Die Kapitel des Buchs bauen zwar thematisch aufeinander auf, folgen aber keiner streng chronologischen oder geografischen Logik. Dadurch bleibt der Text spannend. Ghosh verknüpft die Geschichte Indiens mit der Chinas, Großbritanniens und der USA sowie die Historie des Opiums mit der des Tees – einer weiteren exotischen Kulturpflanze, welche die Welt verändert hat und deren Verbreitung mit der des Opiums eng verflochten ist. Der Autor zieht dabei immer wieder Parallelen zwischen Geschichte und Gegenwart, etwa zum Opiumgeschäft im heutigen Afghanistan.
Packend geschrieben – mit leichten Abzügen in der B-Note
Insgesamt liest sich das Werk genauso fesselnd, wie man es von einem Sachbuch aus der Feder eines gefeierten Romanciers erwarten kann.

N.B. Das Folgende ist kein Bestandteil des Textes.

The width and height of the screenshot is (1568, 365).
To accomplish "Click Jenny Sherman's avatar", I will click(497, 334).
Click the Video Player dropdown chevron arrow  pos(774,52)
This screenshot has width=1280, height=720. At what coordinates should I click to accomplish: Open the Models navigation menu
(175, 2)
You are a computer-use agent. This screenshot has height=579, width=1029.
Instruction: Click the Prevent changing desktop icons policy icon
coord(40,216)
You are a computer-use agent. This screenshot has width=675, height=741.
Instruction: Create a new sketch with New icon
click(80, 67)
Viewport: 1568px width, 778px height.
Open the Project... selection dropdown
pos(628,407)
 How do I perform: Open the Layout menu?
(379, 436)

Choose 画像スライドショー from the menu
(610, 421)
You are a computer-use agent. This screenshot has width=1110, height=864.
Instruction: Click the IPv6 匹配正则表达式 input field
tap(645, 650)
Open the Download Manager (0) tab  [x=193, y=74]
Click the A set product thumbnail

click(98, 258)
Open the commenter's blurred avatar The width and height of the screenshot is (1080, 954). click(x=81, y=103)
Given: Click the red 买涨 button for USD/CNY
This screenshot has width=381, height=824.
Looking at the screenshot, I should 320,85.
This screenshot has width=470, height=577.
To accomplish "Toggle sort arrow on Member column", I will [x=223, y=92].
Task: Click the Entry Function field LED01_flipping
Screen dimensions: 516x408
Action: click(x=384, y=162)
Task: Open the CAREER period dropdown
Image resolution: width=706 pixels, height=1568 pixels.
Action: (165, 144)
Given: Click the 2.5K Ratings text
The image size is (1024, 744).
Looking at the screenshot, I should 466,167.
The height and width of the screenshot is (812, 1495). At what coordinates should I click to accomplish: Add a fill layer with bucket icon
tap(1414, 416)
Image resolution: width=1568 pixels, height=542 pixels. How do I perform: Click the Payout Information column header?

Das gilt größtenteils auch für die deutsche Übersetzung von Heide Lutosch, auch wenn deren Bearbeitung im Lektorat mitunter etwas genauer hätte sein können. So macht etwa die inkonsistente Übersetzung von »East India Company« – manchmal in »Ostindien-Kompanie« oder »Kompanie«, dann wieder nur in »Company« oder gar nicht verändert – das Lesen an einigen Stellen ein wenig holprig. Auch die Übersetzung oder Nichtübersetzung von Ortsnamen wie »Bombay«/»Mumbai« oder »Kalkutta«/»Kolkata« scheint keiner klaren Regel zu folgen. Dies tut der insgesamt hohen Qualität des Textes allerdings kaum einen Abbruch. Obwohl das Werk in Aufbau und Stil an einen Roman erinnert, verfügt es doch über den informativen Charakter eines guten Sachbuchs und bietet eine umfassende Bibliografie.
»Rauch und Asche« ist ein sehr erhellendes Werk darüber, wie eine Pflanze die Menschheitsgeschichte beeinflusst hat und weiter prägt. Und es zeigt, wie das britische Empire seine Macht gewaltsam unter dem Deckmantel des freien Marktes ausübte und wie seine Kolonialherrschaft bis heute nachwirkt.